§ **DIRECTION**
In the snake locator thread below, do these statements agree with the thread? Answer yes or no for each, and quote the words that decide it. 1. The locator box remembered from the other shop was orange. 2. The person asking owns a sewer camera. 3. ChrisConnor thinks the transmitter matters more than the receiver/locator.

§ **SOURCE TEXT**

## BEGIN

# Snake locator



## user2090 (Sep 26, 2009)

I need to find a locator for my snake, but can't recall what we used at the other shop. What I do remember is that we would clip it on the metal snake, and ground the other side with a prod rod, and then the box would split in half. One half you plugged the cables into, the other was the part that would make the sound. 

I do not have a sewer camera, and for the time, I just need something to clip on my snake(k-1500) and give a general locate. 

Unfortunately cast iron pipe, close electrical lines would interfere, but its the best I can do at this time.


----------



## ToUtahNow (Jul 19, 2008)

That sounds like an old Goldak. What color was it?

Mark


----------



## user2090 (Sep 26, 2009)

ToUtahNow said:


> That sounds like an old Goldak. What color was it?
> 
> Mark


It was orange. 

I'm looking for my best option.


----------



## ChrisConnor (Dec 31, 2009)

I don't think the transmitter is as important as the receiver/locator. 

The Ridgid Navitrack stuff is pretty good.


----------



## Gettinit (May 9, 2012)

Cast iron is so difficult to find. A sonde is your best bet for cast. They sell sondes that screw onto rodders.

If you can rent a 10 watt unit try clamping onto the pipe.


----------



## ToUtahNow (Jul 19, 2008)

Indie said:


> It was orange.

## END

§ **RECORDED DATA**
## BEGIN

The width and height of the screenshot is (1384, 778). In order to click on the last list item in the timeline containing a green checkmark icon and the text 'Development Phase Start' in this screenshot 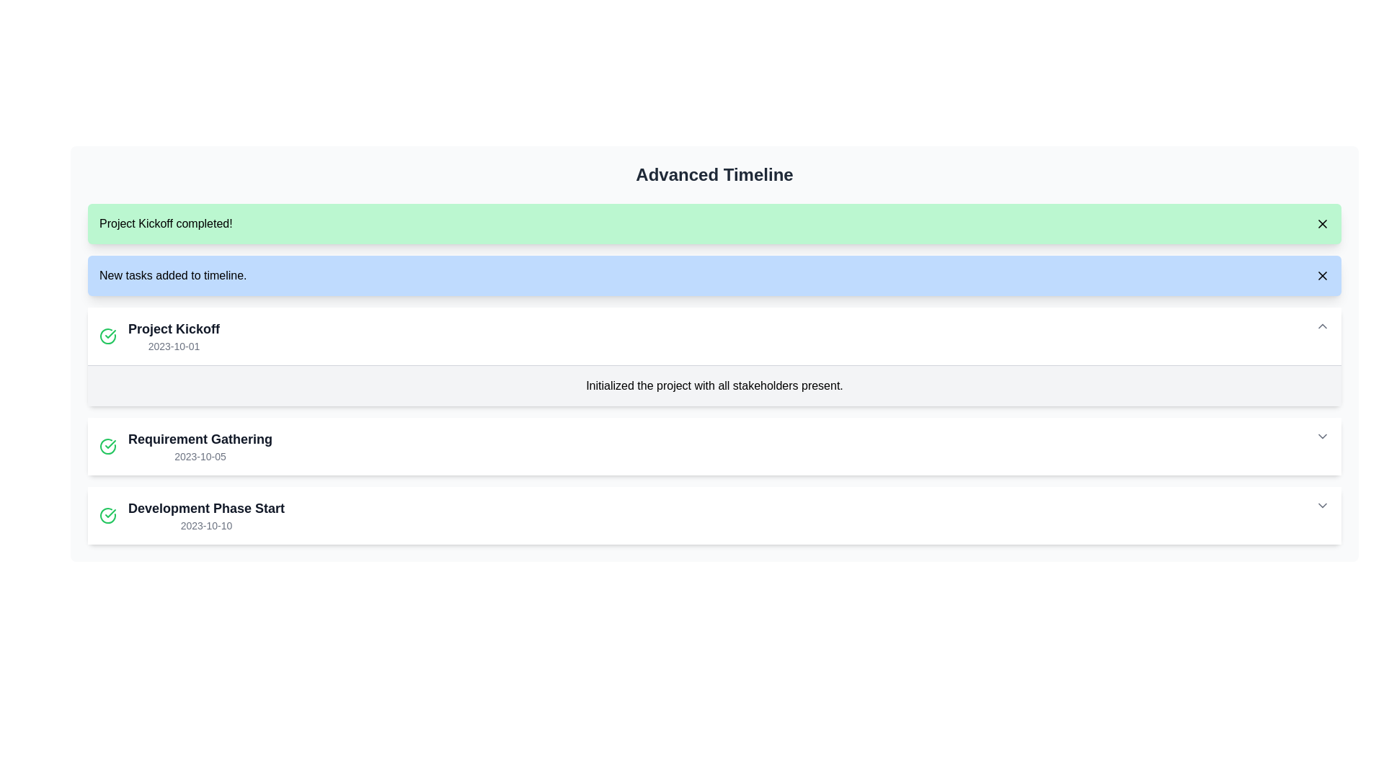, I will do `click(191, 515)`.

## END

§ **ANSWER TO THIS TASK**
1. Yes: "It was orange."
2. No: "I do not have a sewer camera"
3. No: "I don't think the transmitter is as important as the receiver/locator."